> _Work instruction_
Up to and including the line that contains "Website by Urwin Studio (1260, 800)", repeat each line of the data exactly, starting from the first.

[Dataset entries]
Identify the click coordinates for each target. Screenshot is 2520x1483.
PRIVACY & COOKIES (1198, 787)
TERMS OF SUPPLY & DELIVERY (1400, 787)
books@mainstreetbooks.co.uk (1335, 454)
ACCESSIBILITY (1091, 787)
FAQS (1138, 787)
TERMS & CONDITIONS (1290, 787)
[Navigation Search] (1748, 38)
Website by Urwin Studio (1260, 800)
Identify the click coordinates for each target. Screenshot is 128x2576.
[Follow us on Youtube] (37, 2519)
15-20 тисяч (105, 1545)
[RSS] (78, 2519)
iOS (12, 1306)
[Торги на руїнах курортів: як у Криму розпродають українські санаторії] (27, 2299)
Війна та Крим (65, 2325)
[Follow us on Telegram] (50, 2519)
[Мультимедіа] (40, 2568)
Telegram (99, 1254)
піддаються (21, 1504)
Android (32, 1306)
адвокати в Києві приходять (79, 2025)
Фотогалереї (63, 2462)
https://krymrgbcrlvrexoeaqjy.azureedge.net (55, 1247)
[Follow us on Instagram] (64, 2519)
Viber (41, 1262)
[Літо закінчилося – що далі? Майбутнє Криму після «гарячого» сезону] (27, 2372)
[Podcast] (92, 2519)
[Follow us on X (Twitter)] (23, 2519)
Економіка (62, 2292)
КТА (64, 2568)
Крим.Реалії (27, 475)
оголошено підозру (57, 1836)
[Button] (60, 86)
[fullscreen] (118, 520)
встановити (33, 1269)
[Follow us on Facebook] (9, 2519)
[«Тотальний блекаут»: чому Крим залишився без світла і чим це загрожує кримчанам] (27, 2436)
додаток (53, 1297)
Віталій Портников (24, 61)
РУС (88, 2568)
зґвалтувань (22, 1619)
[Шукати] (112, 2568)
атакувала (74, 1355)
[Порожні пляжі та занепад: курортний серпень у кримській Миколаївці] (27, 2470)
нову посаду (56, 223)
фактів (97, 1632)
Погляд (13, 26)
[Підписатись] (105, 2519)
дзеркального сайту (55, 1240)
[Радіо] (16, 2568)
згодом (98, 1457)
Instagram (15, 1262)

> _Result_
Identify the click coordinates for each target. Screenshot is 2520x1483.
PRIVACY & COOKIES (1198, 787)
TERMS OF SUPPLY & DELIVERY (1400, 787)
books@mainstreetbooks.co.uk (1335, 454)
ACCESSIBILITY (1091, 787)
FAQS (1138, 787)
TERMS & CONDITIONS (1290, 787)
[Navigation Search] (1748, 38)
Website by Urwin Studio (1260, 800)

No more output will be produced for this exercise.